List:       linux-nfs
Subject:    Re: [bug report] task hang while testing xfstests generic/323
From:       Trond Myklebust <trondmy () hammerspace ! com>
Date:       2019-02-28 23:56:52
Message-ID: dae18b965a55ed36071b5296d6b1466a57878d16.camel () hammerspace ! com
[Download RAW message or body]

On Thu, 2019-02-28 at 17:26 -0500, Olga Kornievskaia wrote:
> On Thu, Feb 28, 2019 at 5:11 AM Jiufei Xue <
> jiufei.xue@linux.alibaba.com> wrote:
> > Hi,
> > 
> > when I tested xfstests/generic/323 with NFSv4.1 and v4.2, the task
> > changed to zombie occasionally while a thread is hanging with the
> > following stack:
> > 
> > [<0>] rpc_wait_bit_killable+0x1e/0xa0 [sunrpc]
> > [<0>] nfs4_do_close+0x21b/0x2c0 [nfsv4]
> > [<0>] __put_nfs_open_context+0xa2/0x110 [nfs]
> > [<0>] nfs_file_release+0x35/0x50 [nfs]
> > [<0>] __fput+0xa2/0x1c0
> > [<0>] task_work_run+0x82/0xa0
> > [<0>] do_exit+0x2ac/0xc20
> > [<0>] do_group_exit+0x39/0xa0
> > [<0>] get_signal+0x1ce/0x5d0
> > [<0>] do_signal+0x36/0x620
> > [<0>] exit_to_usermode_loop+0x5e/0xc2
> > [<0>] do_syscall_64+0x16c/0x190
> > [<0>] entry_SYSCALL_64_after_hwframe+0x44/0xa9
> > [<0>] 0xffffffffffffffff
> > 
> > Since commit 12f275cdd163(NFSv4: Retry CLOSE and DELEGRETURN on
> > NFS4ERR_OLD_STATEID), the client will retry to close the file when
> > stateid generation number in client is lower than server.
> > 
> > The original intention of this commit is retrying the operation
> > while
> > racing with an OPEN. However, in this case the stateid generation
> > remains
> > mismatch forever.
> > 
> > Any suggestions?
> 
> Can you include a network trace of the failure? Is it possible that
> the server has crashed on reply to the close and that's why the task
> is hung? What server are you testing against?
> 
> I have seen trace where close would get ERR_OLD_STATEID and would
> still retry with the same open state until it got a reply to the OPEN
> which changed the state and when the client received reply to that,
> it'll retry the CLOSE with the updated stateid.

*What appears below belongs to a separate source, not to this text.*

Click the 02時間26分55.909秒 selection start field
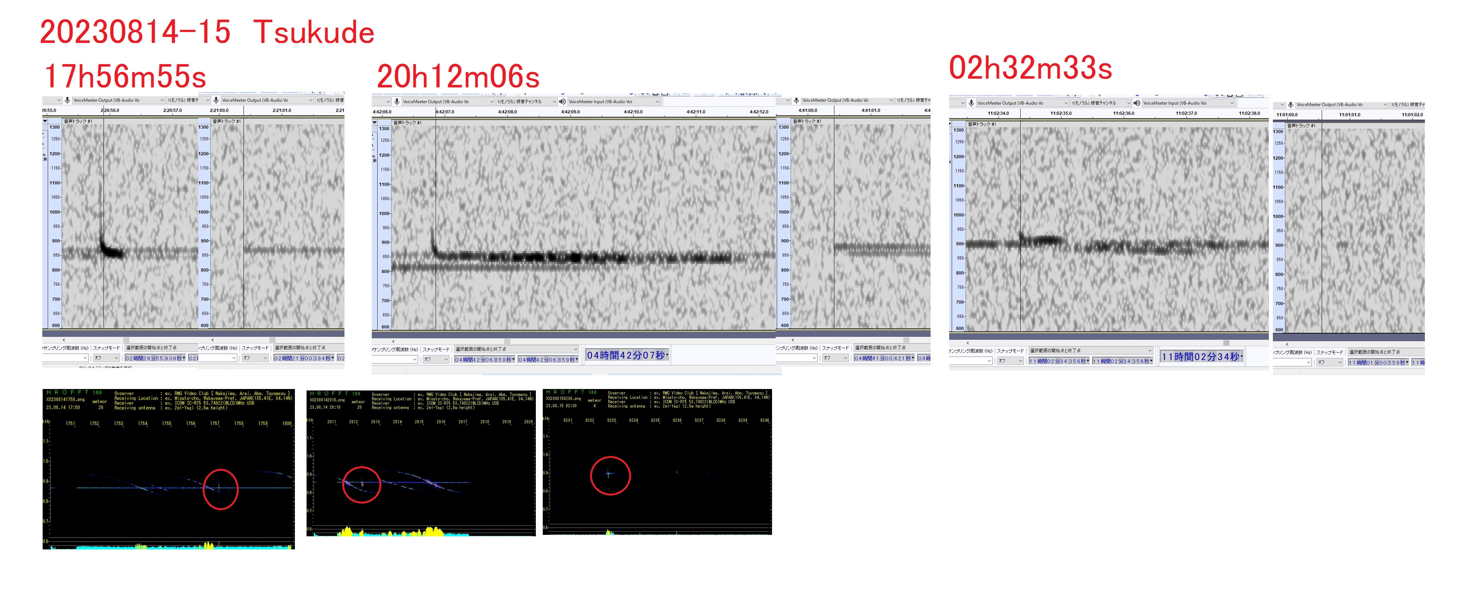This screenshot has width=1477, height=595. (x=154, y=358)
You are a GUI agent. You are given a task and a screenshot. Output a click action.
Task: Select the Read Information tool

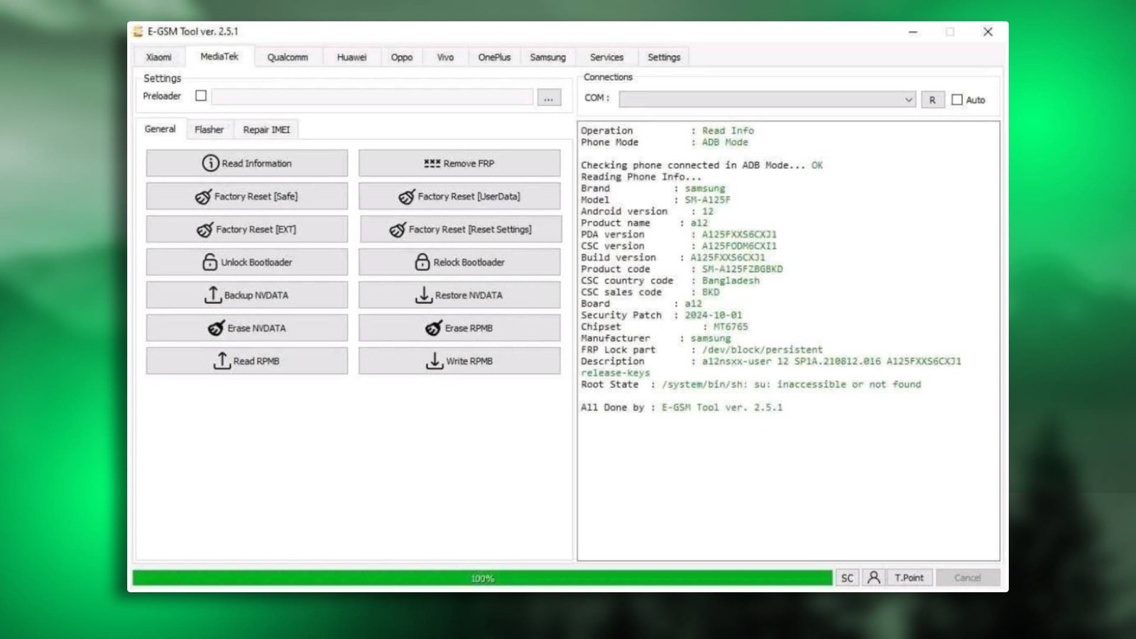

I agree with Olga's assessment. The server is not allowed to randomly
change the values of the seqid, and the client should be taking pains
to replay any OPEN calls for which a reply is missed. The expectation
is therefore that NFS4ERR_OLD_STATEID should always be a temporary
state.

If it is not, then the bugreport needs to explain why the server bumped
the seqid without informing the client.

-- 
Trond Myklebust
Linux NFS client maintainer, Hammerspace
trond.myklebust@hammerspace.com



[prev in list] [next in list] [prev in thread] [next in thread] 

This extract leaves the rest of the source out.